Kansas Congressman’s Survey On Affordable Care Act May Be Misleading

Feb 27, 2017

The Republican majority in Congress is intent on repealing the Affordable Care Act, also known as Obamacare. Freshman Kansas 1st District Rep. Roger Marshall is on board. So he’s gathering input from constituents on how to proceed with repealing and replacing the ACA with what he calls needed “free-market reforms.”

The Great Bend Republican recently mailed a survey to 50,000 households in the Big First.

“The purpose of this survey was to let me have some science behind my feelings that everywhere I go, health care is a big concern,” Marshall says. “Based upon this survey, we’ll see specifically how ‘loud’ of an issue this is for my constituents.”

However, the three-question survey designed by Marshall and his staff is not likely to produce scientifically valid results, according to Mike Walker, of the Docking Institute for Public Affairs at Fort Hays State University. Walker, who designs and analyzes surveys regularly, says the questions could lead people to certain responses.

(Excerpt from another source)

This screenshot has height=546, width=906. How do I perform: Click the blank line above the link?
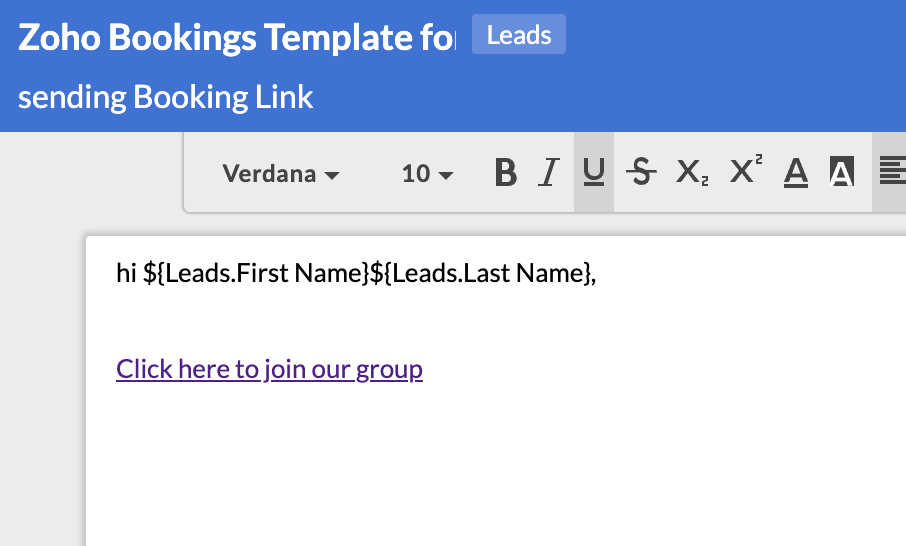click(x=496, y=321)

Walker says the first question is especially problematic. It asks, “Have you seen your health care premiums or health care costs rise since the passage of the Obama administration’s Affordable Care Act?”

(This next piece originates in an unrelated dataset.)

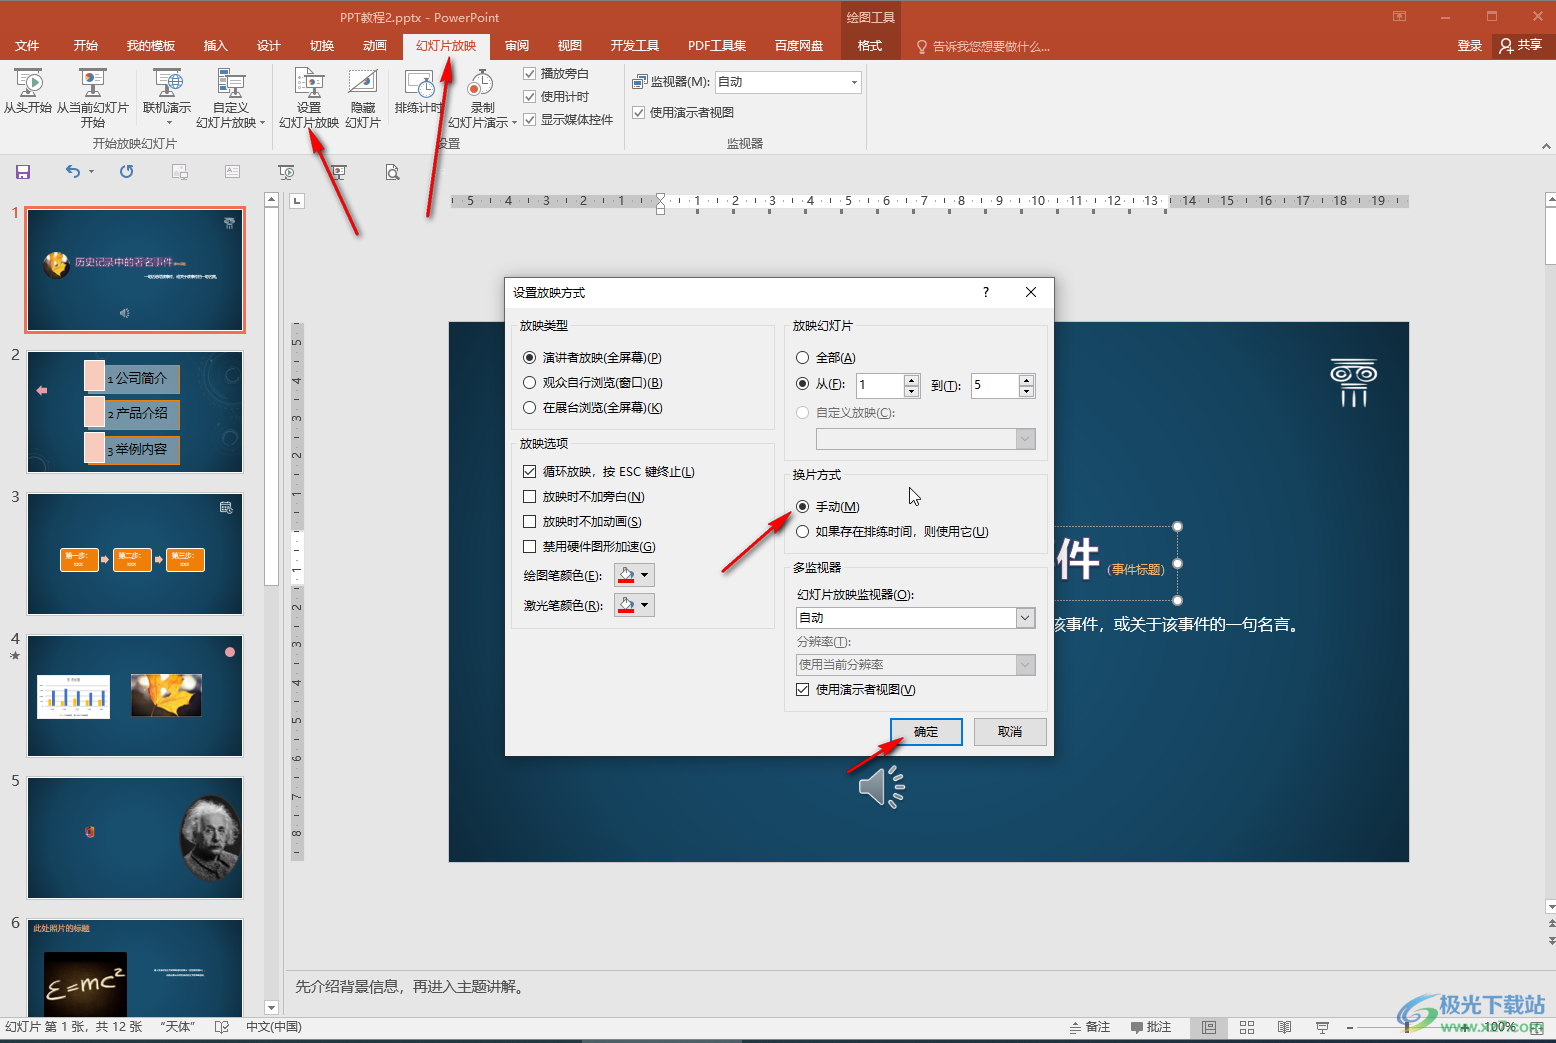Open 监视器 dropdown in ribbon
1556x1043 pixels.
[x=854, y=82]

“That should be broken down into maybe three or four questions,” Walker says. “Some of my health care costs may have gone up since the time ACA was passed. That’s a whole other issue of whether or not the ACA caused them to go up.”

Walker also notes that the survey is accompanied by a letter from Marshall declaring the Affordable Care Act a failure.

“That kind of raises the red flag right there, that it’s really more of a public relations ploy, I think, instead of an actual survey,” Walker says.

The Director of the Docking Institute, Gary Brinker, says it’s impossible to say for sure what Marshall’s motives are, but the survey looks to him like a “push poll.”

“People use these survey tactics when the purpose of the survey is to support an agenda, not to collect valid data on the way people truly feel about an issue,” Brinker says.

Nonetheless, Marshall thinks his survey is worthwhile.

“I’m not an expert on questionnaires like this. I’m open to suggestions, but I think there will be some valuable data out of this when it’s all said and done,” Marshall says.

His staff says thousands of responses have been received already, and more are pouring in daily. The deadline for returning the survey is the end of March. Marshall’s office promises to post the results of the survey through social media, a press release, and their weekly newsletter.

Marshall got an unexpected response to his survey mailer from constituents who showed up at a ribbon-cutting for his new field office in Salina Friday.

“Your first postcard is just Republican crap, to be quite blunt,” said Manhattan resident Christopher Renner. Instead of asking if premiums have gone up under the Affordable Care Act, Renner asserted the survey should have asked whether constituents now have healthcare coverage.